WHAT TO WORK ON:
a – According to the article on First Seacoast Bancorp, what qualities make a bank the ideal candidate? List each one.
b – Resume the article on First Seacoast Bancorp from the point where it stops.

EXTRACTED TEXT:
Summary
- Despite a strong capital position and attractive credit metrics, FSEA trades at just 72% of tangible book value.
- The bank maintains a robust balance sheet, which can drive several catalysts, including share repurchases and the initiation of a dividend.
- Historically, demutualized banks are often acquired by larger peers at attractive multiples. We view FSEA as a reasonable M&A target.
- This idea is most appropriate for investors willing to hold shares for 2-5 years.
Background
Our favorite sector is the community bank & thrift space. This segment often provides uniquely attractive risk-reward opportunities, specifically, equities with inexpensive valuations paired with catalysts to increase shareholder value.
The ideal candidate is a bank trading below tangible book value, with a healthy credit portfolio and overcapitalized balance sheet.
Our newest idea is First Seacoast Bancorp, Inc (FSEA).
Introduction
First Seacoast Bancorp is the holding company for First Seacoast Bank. Founded in 1890, the bank is headquartered in Dover, New Hampshire, and maintains four additional branch offices, as illustrated below.
SEC filings
FSEA operates the traditional community bank business model - attracting retail deposits from the general public (with a focus on the local area) and using those funds to originate loans secured by residential and nonresidential real estate.
With approximately $550 million in assets, FSEA maintains an overcapitalized balance sheet (equity to assets of 13%) and attractive credit metrics.
At $10.28 per share, the stock trades at only 72% of tangible book value (a proxy for liquidation value).
Why the Valuation Disconnect?

[Records from a pointing dataset]
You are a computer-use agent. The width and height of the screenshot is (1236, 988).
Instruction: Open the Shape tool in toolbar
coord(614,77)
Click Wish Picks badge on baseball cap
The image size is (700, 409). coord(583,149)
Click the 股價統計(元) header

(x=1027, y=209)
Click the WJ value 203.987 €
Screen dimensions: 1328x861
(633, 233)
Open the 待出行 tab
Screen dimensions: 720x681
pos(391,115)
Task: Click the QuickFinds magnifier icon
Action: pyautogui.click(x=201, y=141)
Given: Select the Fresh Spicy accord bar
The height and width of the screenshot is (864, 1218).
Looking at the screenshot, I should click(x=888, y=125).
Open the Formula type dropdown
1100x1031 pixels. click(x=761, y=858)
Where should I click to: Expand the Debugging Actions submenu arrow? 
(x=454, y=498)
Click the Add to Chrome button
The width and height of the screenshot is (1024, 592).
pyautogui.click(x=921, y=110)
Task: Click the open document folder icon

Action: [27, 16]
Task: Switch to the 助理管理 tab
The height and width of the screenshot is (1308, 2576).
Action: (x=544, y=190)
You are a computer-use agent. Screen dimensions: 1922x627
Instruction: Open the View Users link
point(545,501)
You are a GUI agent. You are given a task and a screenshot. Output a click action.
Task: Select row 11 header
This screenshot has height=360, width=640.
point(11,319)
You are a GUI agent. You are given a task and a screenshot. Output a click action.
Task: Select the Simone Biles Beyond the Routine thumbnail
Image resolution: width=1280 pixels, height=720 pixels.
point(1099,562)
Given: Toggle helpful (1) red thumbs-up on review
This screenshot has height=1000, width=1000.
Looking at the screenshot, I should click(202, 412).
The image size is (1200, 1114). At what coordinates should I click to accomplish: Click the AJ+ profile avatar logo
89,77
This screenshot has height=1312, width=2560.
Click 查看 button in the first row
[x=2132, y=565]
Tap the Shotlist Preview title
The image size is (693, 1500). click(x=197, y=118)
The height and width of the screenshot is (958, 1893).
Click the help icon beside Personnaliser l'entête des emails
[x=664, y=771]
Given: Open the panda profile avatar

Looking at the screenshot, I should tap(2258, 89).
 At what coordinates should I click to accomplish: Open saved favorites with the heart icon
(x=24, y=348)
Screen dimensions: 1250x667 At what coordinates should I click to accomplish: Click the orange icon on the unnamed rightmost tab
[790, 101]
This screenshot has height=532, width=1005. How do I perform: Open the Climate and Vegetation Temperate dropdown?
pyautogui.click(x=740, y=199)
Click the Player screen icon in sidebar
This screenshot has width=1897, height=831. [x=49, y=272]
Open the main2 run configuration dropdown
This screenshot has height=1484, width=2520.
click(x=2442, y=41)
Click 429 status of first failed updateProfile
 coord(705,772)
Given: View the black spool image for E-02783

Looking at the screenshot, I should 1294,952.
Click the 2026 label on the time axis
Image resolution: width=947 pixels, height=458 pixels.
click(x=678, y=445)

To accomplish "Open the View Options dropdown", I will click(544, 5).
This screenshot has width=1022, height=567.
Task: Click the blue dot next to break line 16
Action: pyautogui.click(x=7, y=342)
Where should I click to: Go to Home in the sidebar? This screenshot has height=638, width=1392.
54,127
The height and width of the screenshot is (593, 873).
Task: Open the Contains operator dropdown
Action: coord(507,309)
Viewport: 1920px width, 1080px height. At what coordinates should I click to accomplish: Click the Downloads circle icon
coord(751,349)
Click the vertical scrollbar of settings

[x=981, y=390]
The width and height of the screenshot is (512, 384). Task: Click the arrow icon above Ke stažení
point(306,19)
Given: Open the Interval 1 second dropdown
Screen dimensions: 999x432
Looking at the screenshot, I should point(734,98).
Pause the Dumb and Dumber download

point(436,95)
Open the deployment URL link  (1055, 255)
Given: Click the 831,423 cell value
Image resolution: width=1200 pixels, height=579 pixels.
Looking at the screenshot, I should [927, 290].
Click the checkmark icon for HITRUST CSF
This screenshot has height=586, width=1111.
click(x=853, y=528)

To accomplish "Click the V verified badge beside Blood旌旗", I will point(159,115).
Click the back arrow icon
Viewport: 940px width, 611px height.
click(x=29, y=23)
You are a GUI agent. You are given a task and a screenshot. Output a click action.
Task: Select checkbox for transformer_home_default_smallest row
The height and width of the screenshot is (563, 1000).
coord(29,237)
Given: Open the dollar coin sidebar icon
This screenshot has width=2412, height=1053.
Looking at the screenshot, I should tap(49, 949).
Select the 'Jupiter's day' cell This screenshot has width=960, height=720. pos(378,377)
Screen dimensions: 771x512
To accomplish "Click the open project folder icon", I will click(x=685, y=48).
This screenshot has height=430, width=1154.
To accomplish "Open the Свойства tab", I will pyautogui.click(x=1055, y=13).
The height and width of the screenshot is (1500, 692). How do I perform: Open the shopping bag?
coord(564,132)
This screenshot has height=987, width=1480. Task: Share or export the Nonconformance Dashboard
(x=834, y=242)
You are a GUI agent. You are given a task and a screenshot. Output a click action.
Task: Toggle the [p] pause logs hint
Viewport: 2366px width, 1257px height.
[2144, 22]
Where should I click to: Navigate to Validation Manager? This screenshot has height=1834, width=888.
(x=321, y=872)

EXPECTED RESULTS:
a –
- Trading below tangible book value
- A healthy credit portfolio
- An overcapitalized balance sheet

b –
About four weeks ago, on January 19, FSEA announced the completion of its mutual to stock transition.
First Seacoast Bancorp, Inc. (Nasdaq: FSEA), the new holding company for First Seacoast Bank, announced that the conversion of First Seacoast Bancorp, MHC from mutual to stock form and the related stock offering by First Seacoast Bancorp, Inc. closed following the close of business today. First Seacoast Bancorp, Inc.'s common stock is expected to begin trading on the Nasdaq Capital Market under the trading symbol "FSEA" on January 20, 2023.
As a result of the subscription offering, the community offering and the syndicated community offering, First Seacoast Bancorp, Inc. sold a total of 2,805,000 shares of its common stock at a price of $10.00 per share, which includes 224,400 shares sold to First Seacoast Bank's Employee Stock Ownership Plan.
As part of the conversion transaction, each outstanding share of First Seacoast Bancorp common stock owned by the public stockholders of First Seacoast Bancorp (stockholders other than First Seacoast Bancorp, MHC) as of the closing date was converted into shares of First Seacoast Bancorp, Inc. common stock based on an exchange ratio of 0.8358 shares of First Seacoast Bancorp, Inc. common stock for each share of First Seacoast Bancorp common stock. Cash was issued in lieu of a fractional share of First Seacoast Bancorp, Inc. common stock based on the offering price of $10.00 per share.
Upon the completion of the conversion transaction, First Seacoast Bancorp, Inc. has approximately 5,077,492 shares of common stock outstanding before adjustment for fractional shares.
Given the relatively small market cap and recent transformation, FSEA is flying under the radar. In addition, the company has not yet provided fourth quarter earnings. The lack of reporting post-transaction hinders the stock's ability to screen accurately on several of the popular websites.
Our Thesis: Catalysts, Valuation & Risks
Releasing fourth quarter results (with the updated balance sheet and share count) will at least put FSEA on the map.
More importantly, as mentioned above, FSEA is wildly overcapitalized. And the substantial liquidity is key to driving shareholder value as it provides the wherewithal to ramp loan growth, pay dividends, and repurchase shares.
Medium Term Perspective
Over the next 12-18 months, we expect the company to begin repurchasing shares. Trading below tangible book value, every share repurchased will be immediately accretive.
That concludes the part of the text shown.